Normally quiet streets can become busy with trick-or-treaters, and excited children may not be watching for oncoming traffic.
So, it’s important for motorists to slow down and anticipate children running from driveways, front yards and between parked cars. Motorists should also turn their headlights on 30 minutes before sunset.
Trick-or-treaters should stick to sidewalks and cross at marked crossings, and costumes should be bright and include reflective items or accessories while out and about.
We have several more tips to help keep trick-or-treaters safe this Halloween. Please see below. If you are interested in speaking to someone from CAA Manitoba about these tips, we are happy to set up an interview.
Happy Halloween Safety Tips
What motorists can do to stay safe:
· Keep your eyes peeled behind the wheel: Excited trick-or-treaters may not always be looking out for oncoming traffic. Continually scan not only the road ahead, but also driveways, front yards and the spaces between parked cars.
· Slow down and obey road signs: Give yourself extra time to get to your destination and obey all road signs.

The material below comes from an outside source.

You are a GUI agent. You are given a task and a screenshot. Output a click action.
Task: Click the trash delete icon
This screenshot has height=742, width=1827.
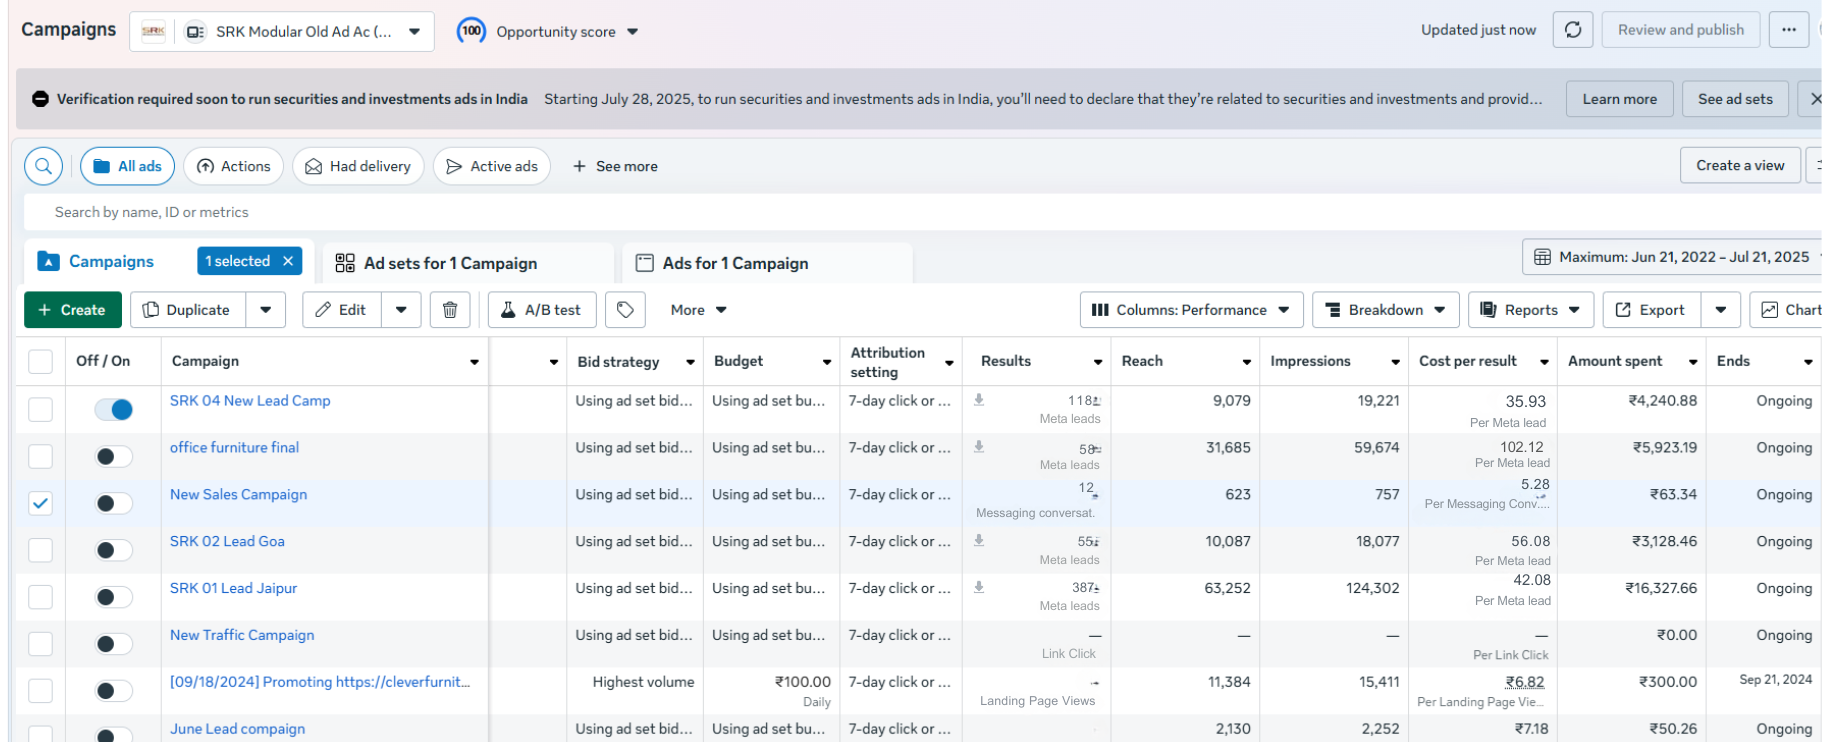tap(450, 310)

· Turn your headlights on: While it’s important that motorists see trick-or-treaters, children also need to be able to see cars. Turn your headlights on 30 minutes before sunset and keep them on when it’s dark.

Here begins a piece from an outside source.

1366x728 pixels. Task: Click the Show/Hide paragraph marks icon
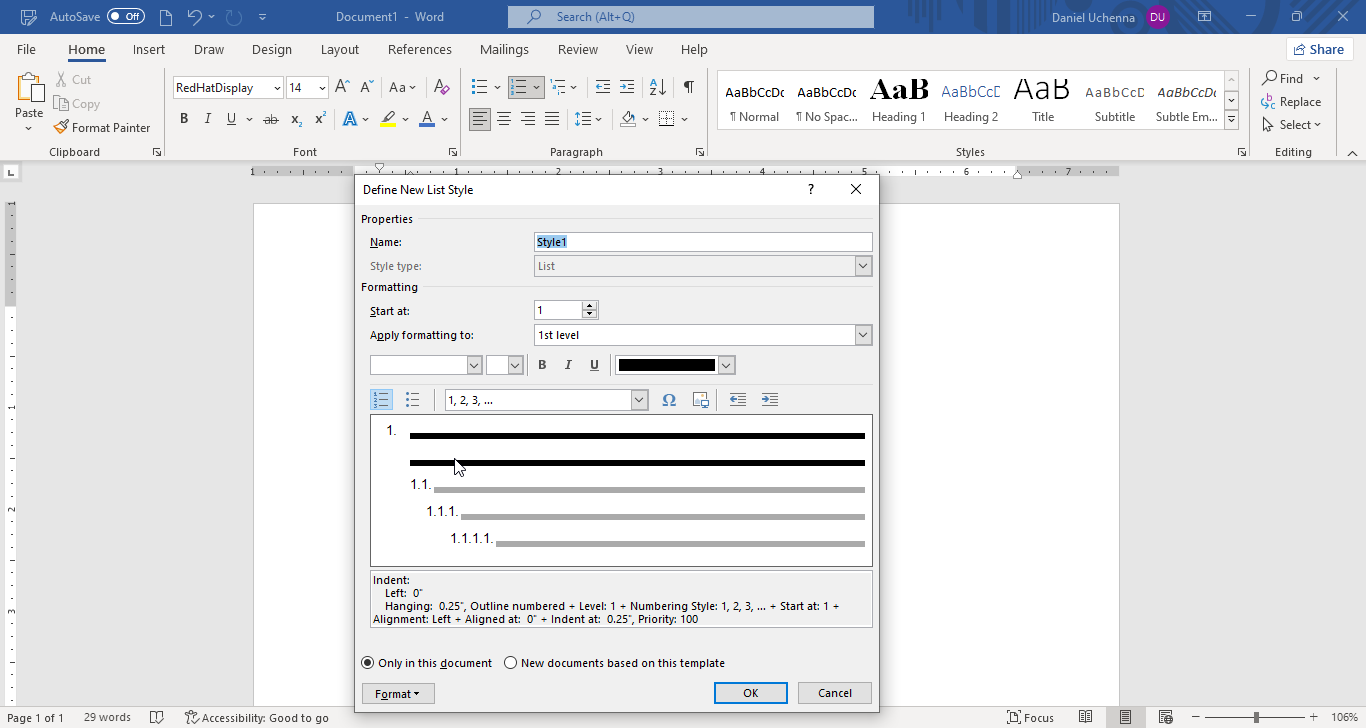point(688,88)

What pedestrians can do to stay safe:
· Remain on sidewalks: Sidewalks give pedestrians a designated space to trick-or-treat safely. If no sidewalk is present, walk on the far-left side of the road. When crossing the street, only cross at marked crossing always look both ways.
· Stick together: Younger children should have a chaperone, whether an adult or an older sibling, who can make sure everyone stays safe. Older children should trick-or-treat with a group of friends.
· Make yourself visible: Put a flashlight face down in kids’ trick-or-treat bags—with the caveat that they shouldn’t shine it at cars—and add reflective tape to costumes. It’s also a good idea to use makeup instead of masks and encourage kids to choose brightly coloured costumes instead of all-black ones.